* _De opdracht_: Druk uit de paginatekst woord voor woord het stuk af van "Cie de Looi." tot en met "zijn naam meegekregen.".

* _Paginatekst_:
Zantekoorn
Kooptoebak. - Aan nonkel Guust op 't hof te Petegem (bij Oudenaarde) vroeg ik, bij 't stoppen van een pijp, of hij nog zelf tabak kweekte. Vroeger wel, zei hij, we hadden altijd een partijtje voor ons eigen gebruik, maar hier in 't ronde zult ge geen ‘kweektoebak’ meer vinden, 't is nu allemaal ‘kooptoebak’, ook ‘den dien hier in mijn blaze’.
g.l.
Cie de Looi. - Dezelfde nonkel Guust vertelde mij van een van zijn oude vrienden ‘Cie de Looi’ die in de omgang nooit anders genoemd werd, weinigen kenden zijn echte familienaam. Cie (Francies) was geboren op Looidag (St.-Elooi, 1 december, boerenmesdag) en had vandaar zijn naam meegekregen.
g.l.
Hoofd. - Met bet. coiffure, gehoord te Brugge van een jong meisje: ‘'t Ga' nodig zijn dat ik 'n keer met me'n hoofd gâ'n’. Ze wilde zeggen: ‘dat ik naar de coiffeuse ga’.
r.c.

* _Uitgelezen records_:
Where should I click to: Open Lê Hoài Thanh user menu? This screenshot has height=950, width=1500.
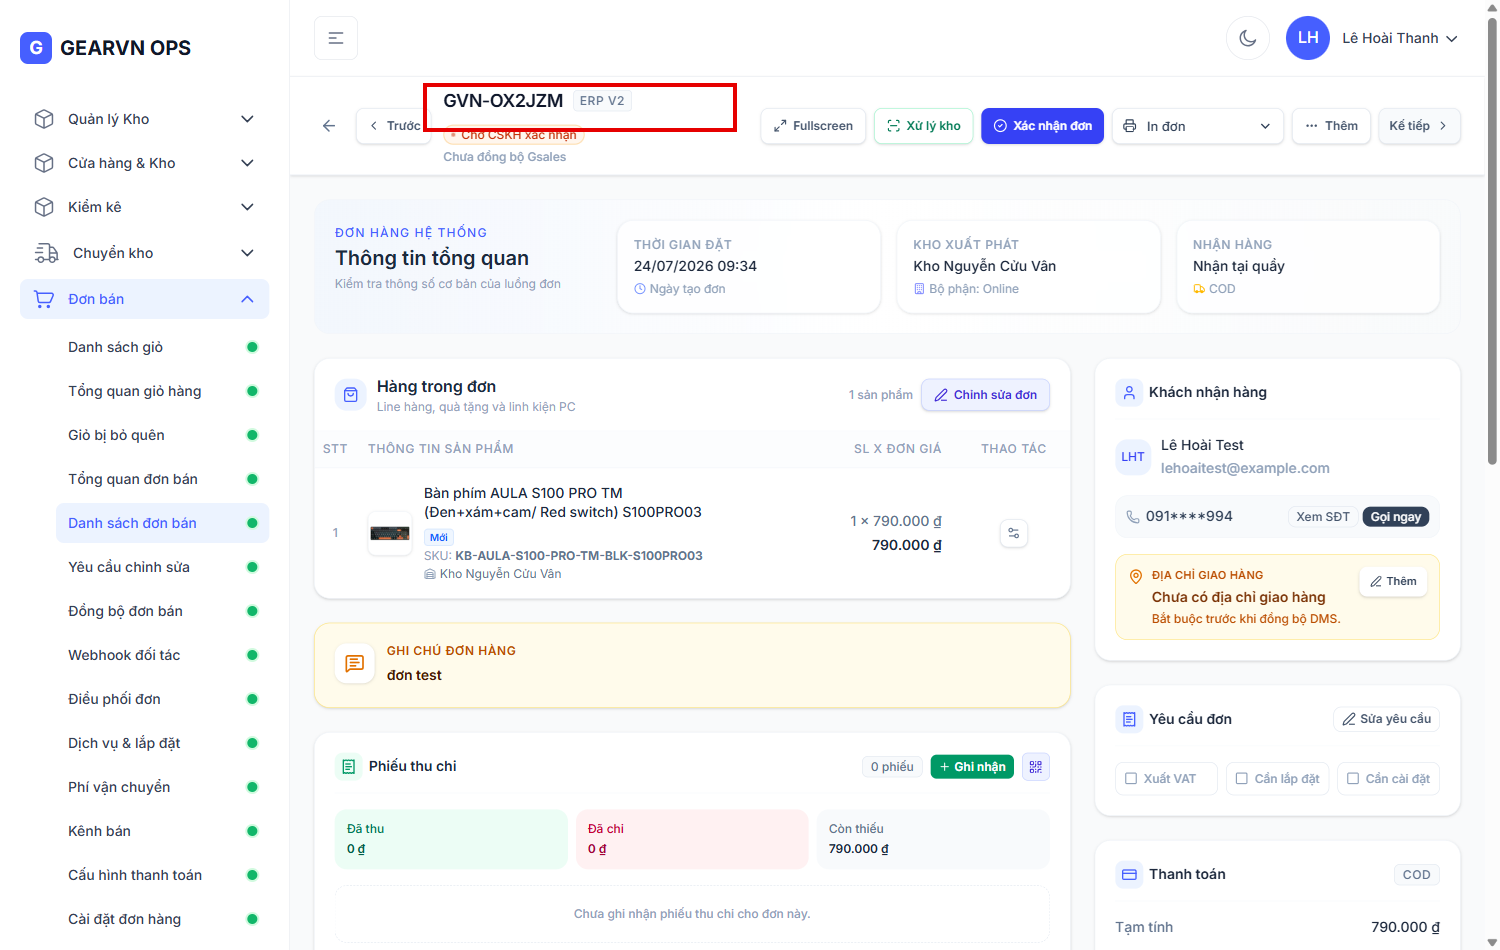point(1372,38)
* * *
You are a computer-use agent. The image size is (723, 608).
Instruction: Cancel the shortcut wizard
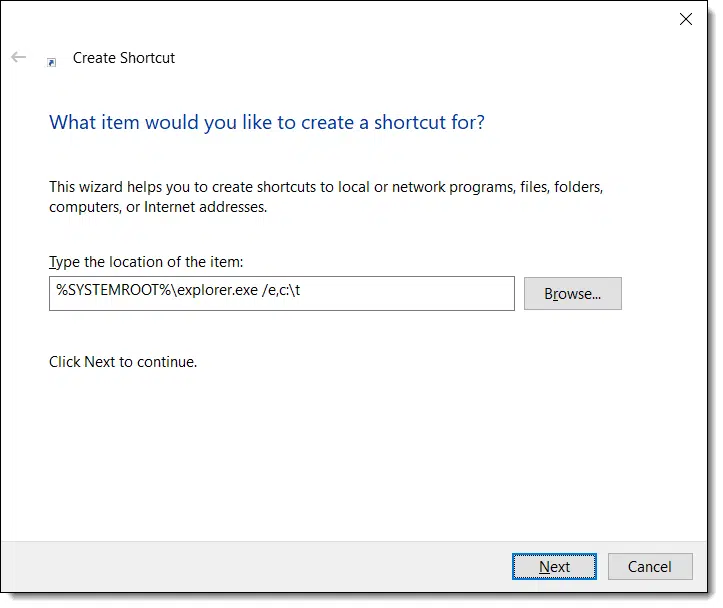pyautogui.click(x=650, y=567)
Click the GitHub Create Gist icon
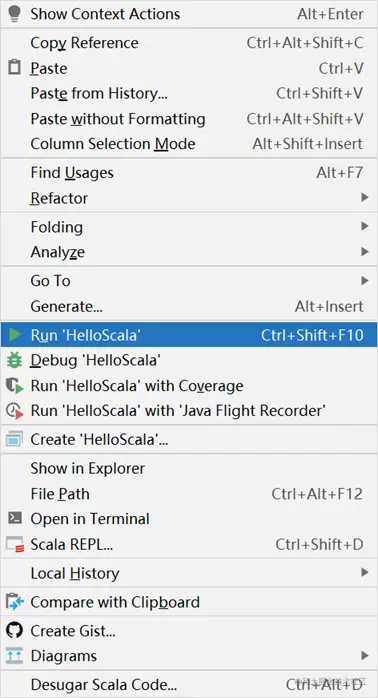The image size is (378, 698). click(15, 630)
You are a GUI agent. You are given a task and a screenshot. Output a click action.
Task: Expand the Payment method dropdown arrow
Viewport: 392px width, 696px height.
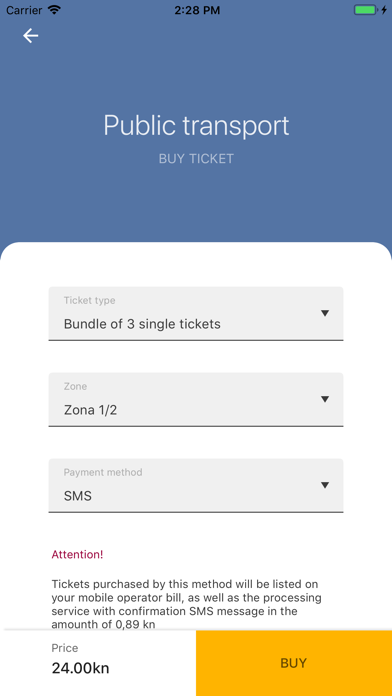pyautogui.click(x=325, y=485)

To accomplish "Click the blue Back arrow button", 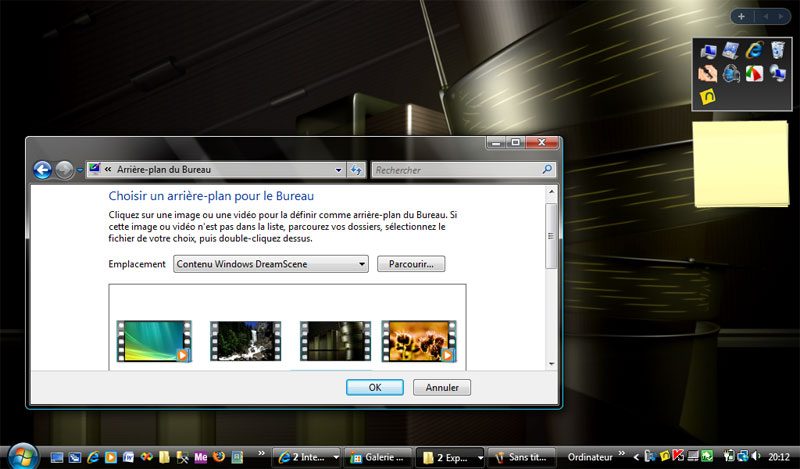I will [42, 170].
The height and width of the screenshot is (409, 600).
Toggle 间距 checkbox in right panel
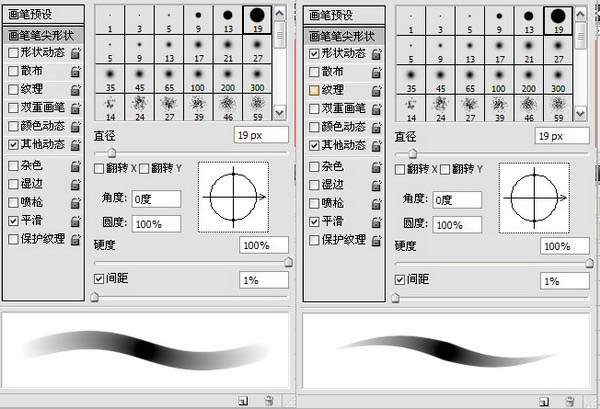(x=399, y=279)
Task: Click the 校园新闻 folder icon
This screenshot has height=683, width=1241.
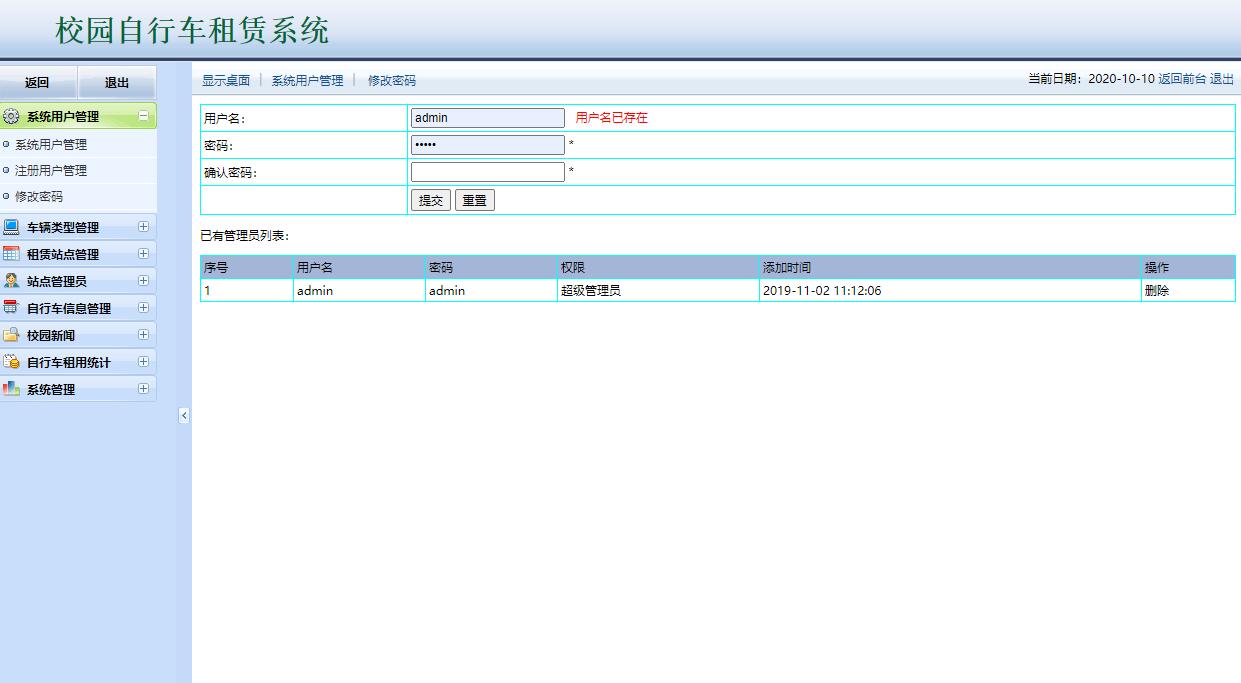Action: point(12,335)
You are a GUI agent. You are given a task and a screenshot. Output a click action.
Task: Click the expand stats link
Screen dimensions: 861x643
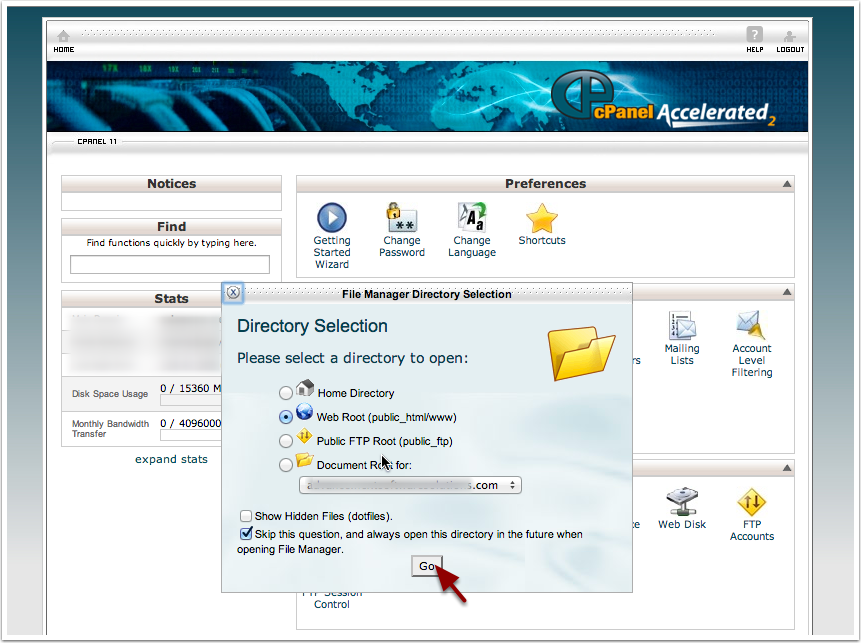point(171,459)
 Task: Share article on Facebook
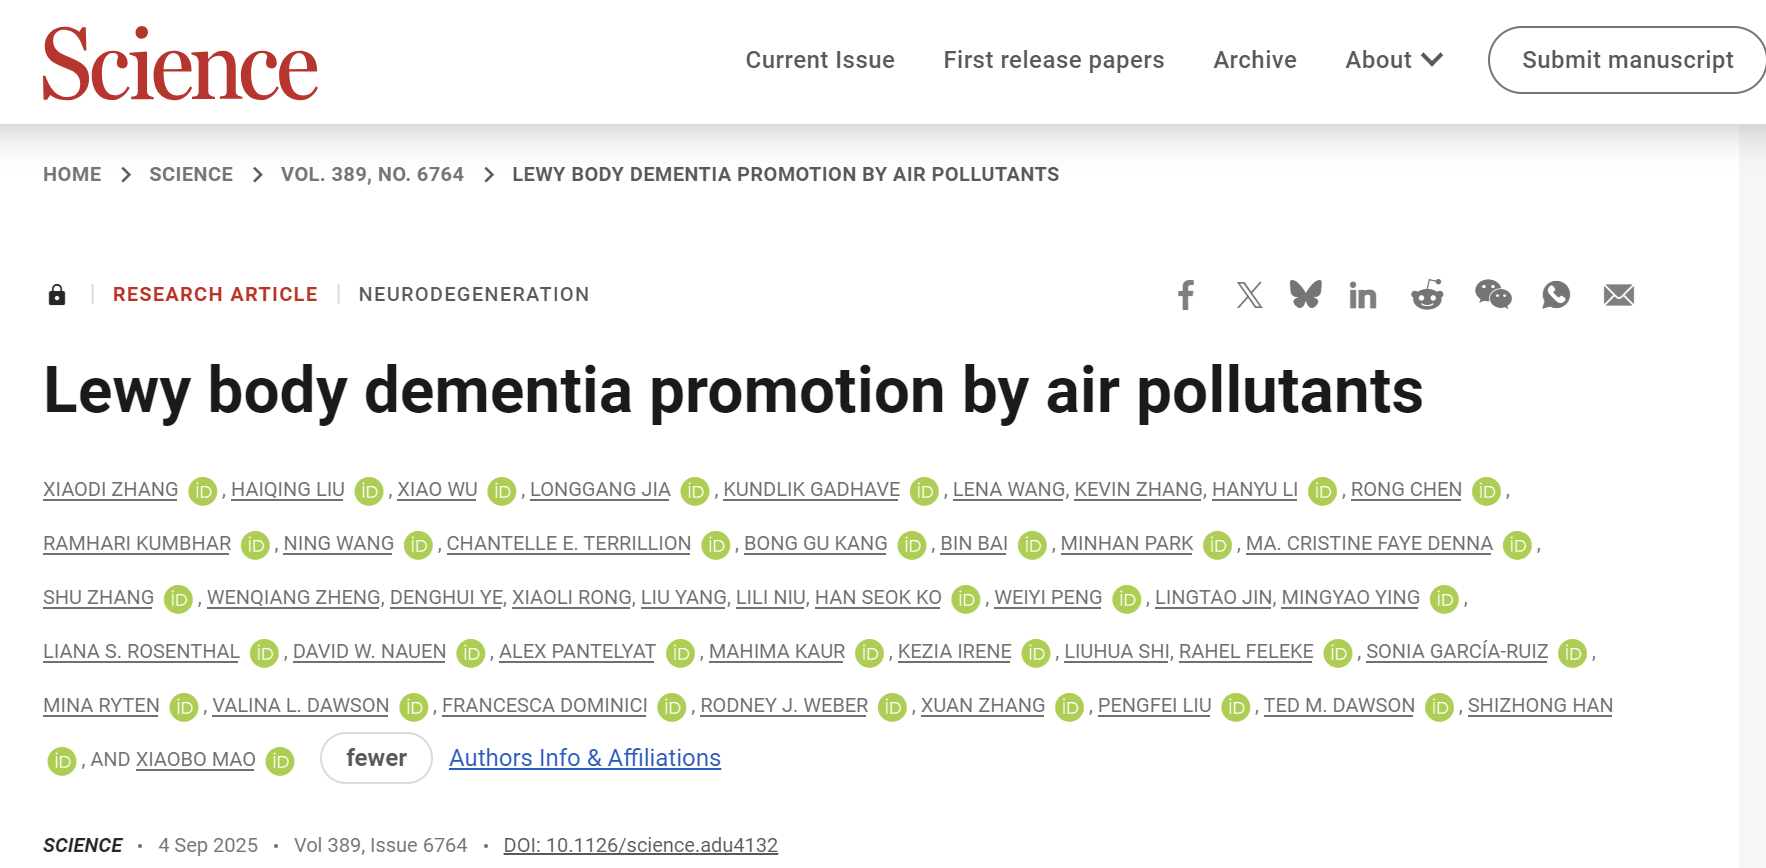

* _Eindresultaat_:
Cie de Looi. - Dezelfde nonkel Guust vertelde mij van een van zijn oude vrienden ‘Cie de Looi’ die in de omgang nooit anders genoemd werd, weinigen kenden zijn echte familienaam. Cie (Francies) was geboren op Looidag (St.-Elooi, 1 december, boerenmesdag) en had vandaar zijn naam meegekregen.